Problem requirements
Your output should repeat each record below with no differences.

Provided data

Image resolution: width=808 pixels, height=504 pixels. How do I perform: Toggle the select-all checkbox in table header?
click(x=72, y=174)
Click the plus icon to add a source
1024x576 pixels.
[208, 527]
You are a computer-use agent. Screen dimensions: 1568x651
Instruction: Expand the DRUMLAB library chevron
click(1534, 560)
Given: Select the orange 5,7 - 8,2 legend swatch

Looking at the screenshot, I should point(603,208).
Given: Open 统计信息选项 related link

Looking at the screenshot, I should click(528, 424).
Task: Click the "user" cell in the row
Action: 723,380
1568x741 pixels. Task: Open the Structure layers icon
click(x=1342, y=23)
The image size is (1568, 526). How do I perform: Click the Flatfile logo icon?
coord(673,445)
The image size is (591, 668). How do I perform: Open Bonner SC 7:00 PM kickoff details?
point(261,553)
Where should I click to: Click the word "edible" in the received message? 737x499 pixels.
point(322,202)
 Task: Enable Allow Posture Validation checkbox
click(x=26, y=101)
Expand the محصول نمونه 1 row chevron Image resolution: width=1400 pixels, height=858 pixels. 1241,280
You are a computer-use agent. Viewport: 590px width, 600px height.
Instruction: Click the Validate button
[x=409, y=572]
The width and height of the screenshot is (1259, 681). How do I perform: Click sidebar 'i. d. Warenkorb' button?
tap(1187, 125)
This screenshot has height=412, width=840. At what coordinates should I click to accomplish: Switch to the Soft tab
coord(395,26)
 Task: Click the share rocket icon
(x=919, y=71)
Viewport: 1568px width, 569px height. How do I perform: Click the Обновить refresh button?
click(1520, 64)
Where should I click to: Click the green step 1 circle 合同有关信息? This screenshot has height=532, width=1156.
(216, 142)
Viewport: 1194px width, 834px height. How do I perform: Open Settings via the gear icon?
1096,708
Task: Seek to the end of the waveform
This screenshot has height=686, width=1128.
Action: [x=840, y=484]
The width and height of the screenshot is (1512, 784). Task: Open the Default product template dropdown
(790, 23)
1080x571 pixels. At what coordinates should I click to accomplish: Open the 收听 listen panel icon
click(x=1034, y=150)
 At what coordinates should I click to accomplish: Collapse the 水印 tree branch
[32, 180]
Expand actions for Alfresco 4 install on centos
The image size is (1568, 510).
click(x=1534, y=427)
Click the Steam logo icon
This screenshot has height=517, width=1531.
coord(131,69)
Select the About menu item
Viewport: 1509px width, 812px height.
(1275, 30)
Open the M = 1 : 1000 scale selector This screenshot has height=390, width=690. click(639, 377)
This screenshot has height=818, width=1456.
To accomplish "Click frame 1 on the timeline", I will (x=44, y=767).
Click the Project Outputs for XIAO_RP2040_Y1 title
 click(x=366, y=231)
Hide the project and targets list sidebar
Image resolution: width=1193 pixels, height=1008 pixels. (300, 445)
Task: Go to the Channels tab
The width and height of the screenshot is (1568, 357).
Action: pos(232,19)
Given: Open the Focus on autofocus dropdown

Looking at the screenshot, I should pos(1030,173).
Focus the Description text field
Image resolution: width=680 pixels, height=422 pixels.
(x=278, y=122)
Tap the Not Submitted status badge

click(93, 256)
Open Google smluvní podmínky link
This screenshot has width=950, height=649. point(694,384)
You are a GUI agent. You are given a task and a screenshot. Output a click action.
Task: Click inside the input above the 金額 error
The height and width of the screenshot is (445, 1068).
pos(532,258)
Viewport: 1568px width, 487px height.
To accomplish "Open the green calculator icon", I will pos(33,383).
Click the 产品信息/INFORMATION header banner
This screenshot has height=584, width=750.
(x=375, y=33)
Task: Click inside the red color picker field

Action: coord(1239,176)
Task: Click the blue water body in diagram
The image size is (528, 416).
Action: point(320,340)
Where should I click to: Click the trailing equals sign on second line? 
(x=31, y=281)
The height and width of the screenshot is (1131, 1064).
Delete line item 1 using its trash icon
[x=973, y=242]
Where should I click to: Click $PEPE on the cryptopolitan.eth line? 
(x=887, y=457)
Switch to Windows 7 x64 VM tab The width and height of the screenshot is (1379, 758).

Result
Image resolution: width=808 pixels, height=504 pixels. How do I perform: Toggle the select-all checkbox in table header?
click(x=72, y=174)
Click the plus icon to add a source
1024x576 pixels.
[208, 527]
You are a computer-use agent. Screen dimensions: 1568x651
Instruction: Expand the DRUMLAB library chevron
click(1534, 560)
Given: Select the orange 5,7 - 8,2 legend swatch

Looking at the screenshot, I should point(603,208).
Given: Open 统计信息选项 related link

Looking at the screenshot, I should click(528, 424).
Task: Click the "user" cell in the row
Action: 723,380
1568x741 pixels. Task: Open the Structure layers icon
click(x=1342, y=23)
The image size is (1568, 526). How do I perform: Click the Flatfile logo icon?
coord(673,445)
The image size is (591, 668). How do I perform: Open Bonner SC 7:00 PM kickoff details?
point(261,553)
Where should I click to: Click the word "edible" in the received message? 737x499 pixels.
point(322,202)
 Task: Enable Allow Posture Validation checkbox
click(x=26, y=101)
Expand the محصول نمونه 1 row chevron Image resolution: width=1400 pixels, height=858 pixels. 1241,280
You are a computer-use agent. Viewport: 590px width, 600px height.
Instruction: Click the Validate button
[x=409, y=572]
The width and height of the screenshot is (1259, 681). How do I perform: Click sidebar 'i. d. Warenkorb' button?
tap(1187, 125)
This screenshot has height=412, width=840. At what coordinates should I click to accomplish: Switch to the Soft tab
coord(395,26)
 Task: Click the share rocket icon
(x=919, y=71)
Viewport: 1568px width, 569px height. How do I perform: Click the Обновить refresh button?
click(1520, 64)
Where should I click to: Click the green step 1 circle 合同有关信息? This screenshot has height=532, width=1156.
(216, 142)
Viewport: 1194px width, 834px height. How do I perform: Open Settings via the gear icon?
1096,708
Task: Seek to the end of the waveform
This screenshot has height=686, width=1128.
Action: [x=840, y=484]
The width and height of the screenshot is (1512, 784). Task: Open the Default product template dropdown
(790, 23)
1080x571 pixels. At what coordinates should I click to accomplish: Open the 收听 listen panel icon
click(x=1034, y=150)
 At what coordinates should I click to accomplish: Collapse the 水印 tree branch
[32, 180]
Expand actions for Alfresco 4 install on centos
The image size is (1568, 510).
click(x=1534, y=427)
Click the Steam logo icon
This screenshot has height=517, width=1531.
coord(131,69)
Select the About menu item
Viewport: 1509px width, 812px height.
(1275, 30)
Open the M = 1 : 1000 scale selector This screenshot has height=390, width=690. click(639, 377)
This screenshot has height=818, width=1456.
To accomplish "Click frame 1 on the timeline", I will (x=44, y=767).
Click the Project Outputs for XIAO_RP2040_Y1 title
 click(x=366, y=231)
Hide the project and targets list sidebar
Image resolution: width=1193 pixels, height=1008 pixels. (300, 445)
Task: Go to the Channels tab
The width and height of the screenshot is (1568, 357).
Action: pos(232,19)
Given: Open the Focus on autofocus dropdown

Looking at the screenshot, I should pos(1030,173).
Focus the Description text field
Image resolution: width=680 pixels, height=422 pixels.
(x=278, y=122)
Tap the Not Submitted status badge

click(93, 256)
Open Google smluvní podmínky link
This screenshot has width=950, height=649. point(694,384)
You are a GUI agent. You are given a task and a screenshot. Output a click action.
Task: Click inside the input above the 金額 error
The height and width of the screenshot is (445, 1068).
pos(532,258)
Viewport: 1568px width, 487px height.
To accomplish "Open the green calculator icon", I will pos(33,383).
Click the 产品信息/INFORMATION header banner
This screenshot has height=584, width=750.
(x=375, y=33)
Task: Click inside the red color picker field

Action: coord(1239,176)
Task: Click the blue water body in diagram
The image size is (528, 416).
Action: point(320,340)
Where should I click to: Click the trailing equals sign on second line? 
(x=31, y=281)
The height and width of the screenshot is (1131, 1064).
Delete line item 1 using its trash icon
[x=973, y=242]
Where should I click to: Click $PEPE on the cryptopolitan.eth line? 
(x=887, y=457)
Switch to Windows 7 x64 VM tab The width and height of the screenshot is (1379, 758).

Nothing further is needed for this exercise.